Vivre à Angers n° 361, mars 2012

Années soixante. Angers entre dans la modernité : rénovation urbaine, nouveaux quartiers, industrialisation, équipements sociaux et sportifs… La démographie explose : 94 000 Angevins en 1946, 128 500 en 1968.

Les débuts de la communication municipale

La municipalité de Jacques Millot, puis de Jean Turc met en oeuvre un ambitieux programme de développement et veut le faire savoir. Elle va apprendre à communiquer. La communication est un terrain d’action nouveau pour les municipalités. Au départ, la Ville n’a pas l’initiative. Elle est contactée par diverses sociétés qui offrent leurs services.

Déjà la municipalité de Victor Chatenay avait souscrit à la proposition de la société parisienne "Aurore publicité". Moyennant force annonces publicitaires, elle avait offert en 1957 un numéro du Moniteur municipal, la première revue française des informations de la cité, consacré à Angers. C'était une sorte de bulletin touristique où l'information municipale, mis à part un article sur les musées, était réduite à deux pages, avec la composition du conseil et l'adresse des principaux services. Les lois sociales nationales formaient le reste du bulletin, qui s'achevait sur le calendrier des fêtes de l'année.

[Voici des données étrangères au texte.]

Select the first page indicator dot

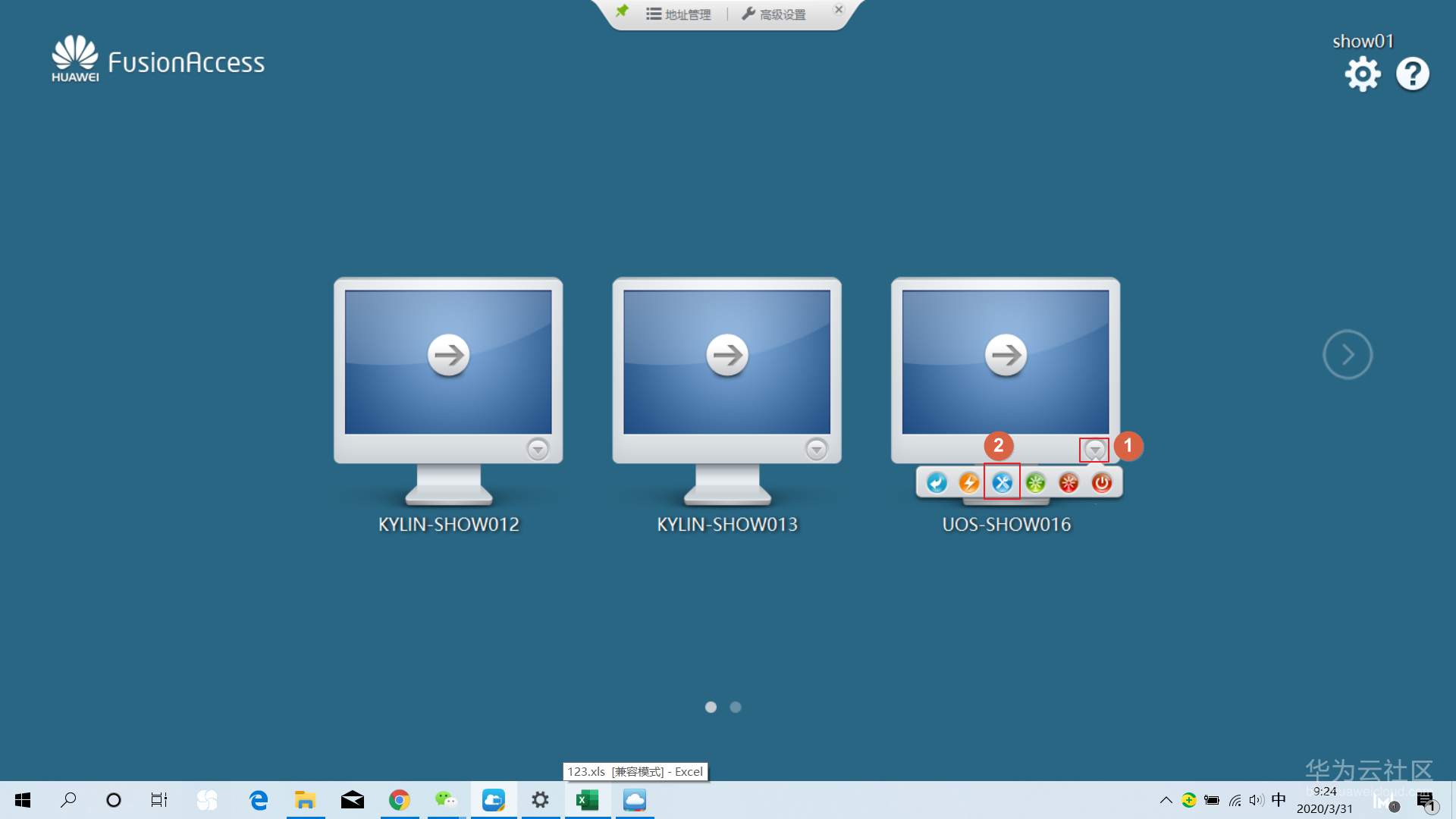[711, 707]
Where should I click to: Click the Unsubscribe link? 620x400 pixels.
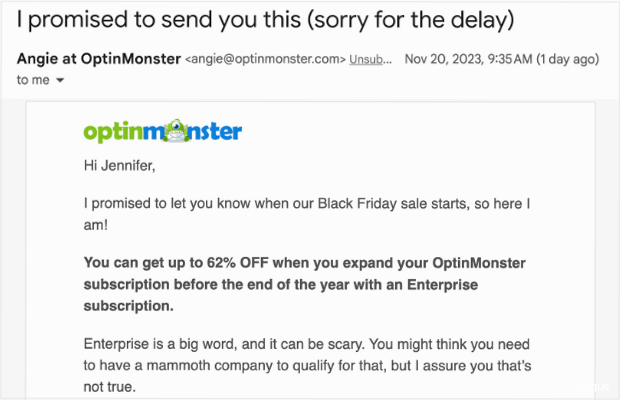377,59
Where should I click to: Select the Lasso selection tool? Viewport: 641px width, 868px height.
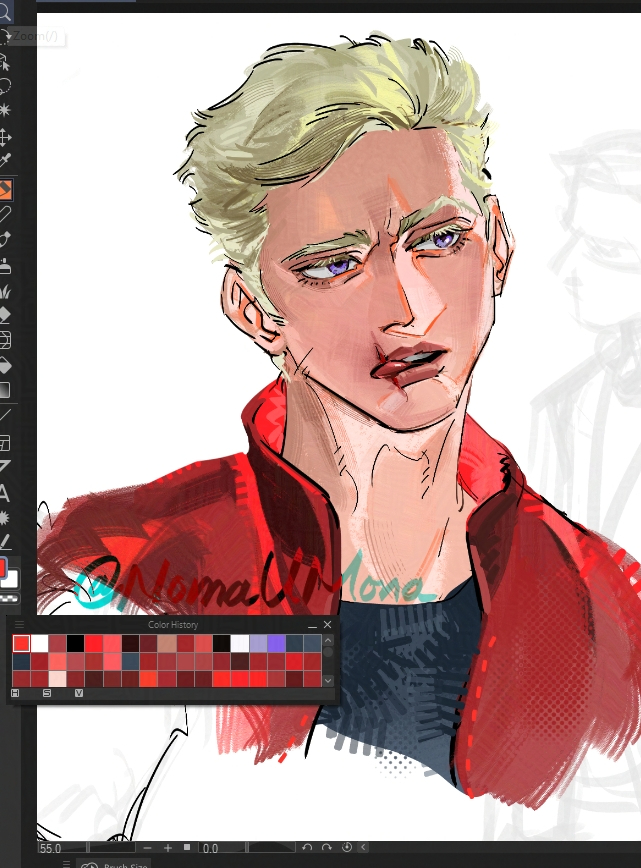point(6,85)
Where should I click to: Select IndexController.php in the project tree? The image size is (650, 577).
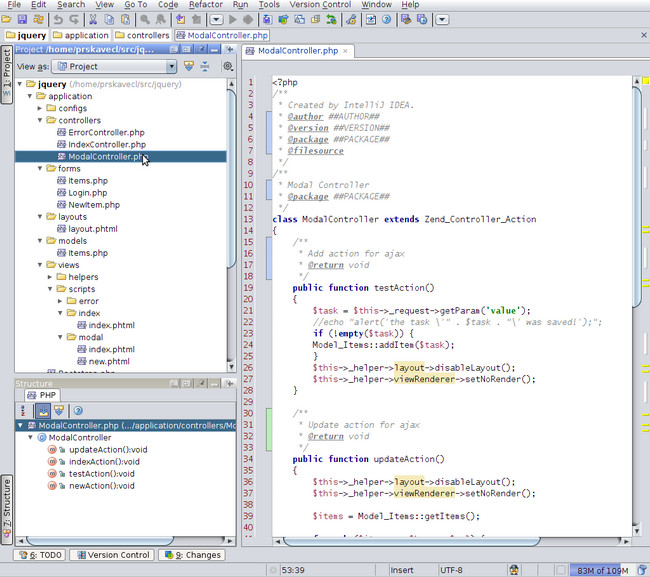106,144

L’Union des villes et pouvoirs locaux propose en 1962 d’éditer gracieusement un bulletin périodique ou un répertoire, dont les frais seront couverts par la publicité. Jacques Millot demande avis au syndicat d’initiative de l’Anjou qui le dissuade de répondre positivement : « Le document envisagé représente beaucoup plus un support publicitaire qu’un recueil de renseignements utiles. On trouve en effet des publicités sur près de 50 % de l’ouvrage… » (lettre du 10 mars 1962 – Arch. mun. Angers, 1634 W 51). Décision est prise d’éditer plutôt un plan-guide d’Angers, depuis trois mois à l’étude au syndicat d’initiative, avec la collaboration de l’école régionale des beaux-arts. On est encore loin d’un journal d’information.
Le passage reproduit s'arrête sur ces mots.